== Your task ==
Can you reproduce the full Jaguars running backs analysis below, word for word?

Jaguars Off-season Analysis: Running Backs

by Cole Pepper

Cole interviews Mojo cropped

For starters, there is the question of just how valuable a running back is in today’s NFL. Here is a list of the top 10 rushers from the 2012 NFL season:

  1. Adrian Peterson-Minnesota
  2. Alfred Morris-Washington
  3. Marshawn Lynch-Seattle
  4. Jamaal Charles-Kansas City
  5. Doug Martin-Tampa Bay
  6. Arian Foster-Houston
  7. Stevan Ridley-New England
  8. C.J. Spiller-Buffalo
  9. Chris Johnson-Tennessee
  10. Frank Gore-San Francisco

Among that list, six running backs led their teams to the playoffs. It can be argued that only Foster and Peterson truly “led” their teams. New England was more pass oriented teams and San Francisco, Seattle and Washington had running quarterbacks to bolster the running games.

It also should be pointed out that the top three rushers all made the playoffs with first or second year quarterbacks.

That’s doesn’t mean that a great running back doesn’t help, but unlike 10 years ago, it’s much less of a guarantee of team success. It wasn’t that long ago that having a top 10 rusher all but assured a team of being a playoff contender.

There are many studies about how running backs tend to do as they age. This one has a rather startling breakdown. Running backs under 27 tend to improve, running backs over 27 decline.

Which brings us to the Jaguars most recognizable player, 28 year old Maurice Jones-Drew. Not only is Jones-Drew beyond the age barrier, but he’s also coming off surgery on his foot. What does this all mean for the Jaguars? It means that while they need to find some young legs to help in the running game, they also need to find some consistency at quarterback (more on that in a later post).

There has rarely been a player more explosive on the field or more controversial in a Jaguars uniform. Not controversial like Terrell Owens or Randy Moss (although the recent incident in St. Augustine may suggest otherwise, let’s see how it plays out), but Jones-Drew has been outspoken from the beginning. He chose the uniform number 32 to remind him and anyone else who would listen that 32 teams passed on taking him in the first round.

== Provided data ==
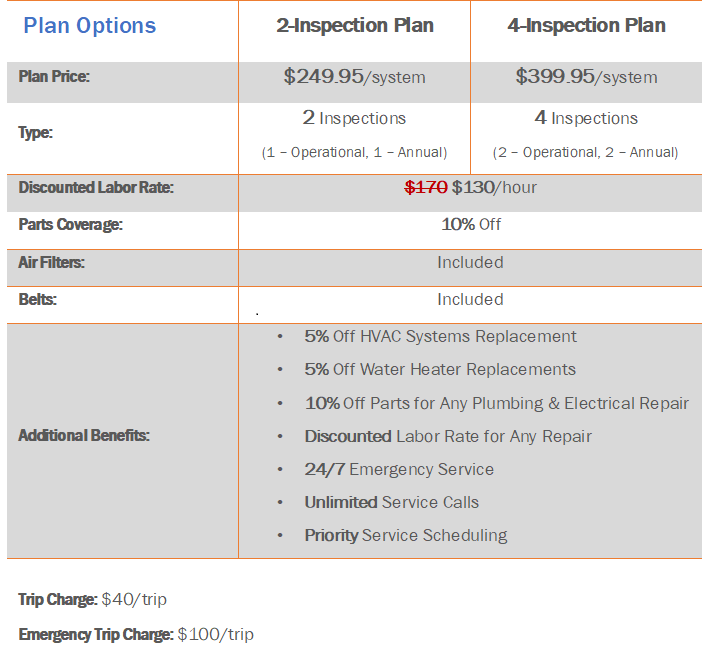This screenshot has height=656, width=705.
Task: Click the $249.95/system plan price
Action: (x=354, y=76)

== Task solution ==
Jaguars Off-season Analysis: Running Backs

by Cole Pepper

Cole interviews Mojo cropped

For starters, there is the question of just how valuable a running back is in today’s NFL. Here is a list of the top 10 rushers from the 2012 NFL season:

  1. Adrian Peterson-Minnesota
  2. Alfred Morris-Washington
  3. Marshawn Lynch-Seattle
  4. Jamaal Charles-Kansas City
  5. Doug Martin-Tampa Bay
  6. Arian Foster-Houston
  7. Stevan Ridley-New England
  8. C.J. Spiller-Buffalo
  9. Chris Johnson-Tennessee
  10. Frank Gore-San Francisco

Among that list, six running backs led their teams to the playoffs. It can be argued that only Foster and Peterson truly “led” their teams. New England was more pass oriented teams and San Francisco, Seattle and Washington had running quarterbacks to bolster the running games.

It also should be pointed out that the top three rushers all made the playoffs with first or second year quarterbacks.

That’s doesn’t mean that a great running back doesn’t help, but unlike 10 years ago, it’s much less of a guarantee of team success. It wasn’t that long ago that having a top 10 rusher all but assured a team of being a playoff contender.

There are many studies about how running backs tend to do as they age. This one has a rather startling breakdown. Running backs under 27 tend to improve, running backs over 27 decline.

Which brings us to the Jaguars most recognizable player, 28 year old Maurice Jones-Drew. Not only is Jones-Drew beyond the age barrier, but he’s also coming off surgery on his foot. What does this all mean for the Jaguars? It means that while they need to find some young legs to help in the running game, they also need to find some consistency at quarterback (more on that in a later post).

There has rarely been a player more explosive on the field or more controversial in a Jaguars uniform. Not controversial like Terrell Owens or Randy Moss (although the recent incident in St. Augustine may suggest otherwise, let’s see how it plays out), but Jones-Drew has been outspoken from the beginning. He chose the uniform number 32 to remind him and anyone else who would listen that 32 teams passed on taking him in the first round.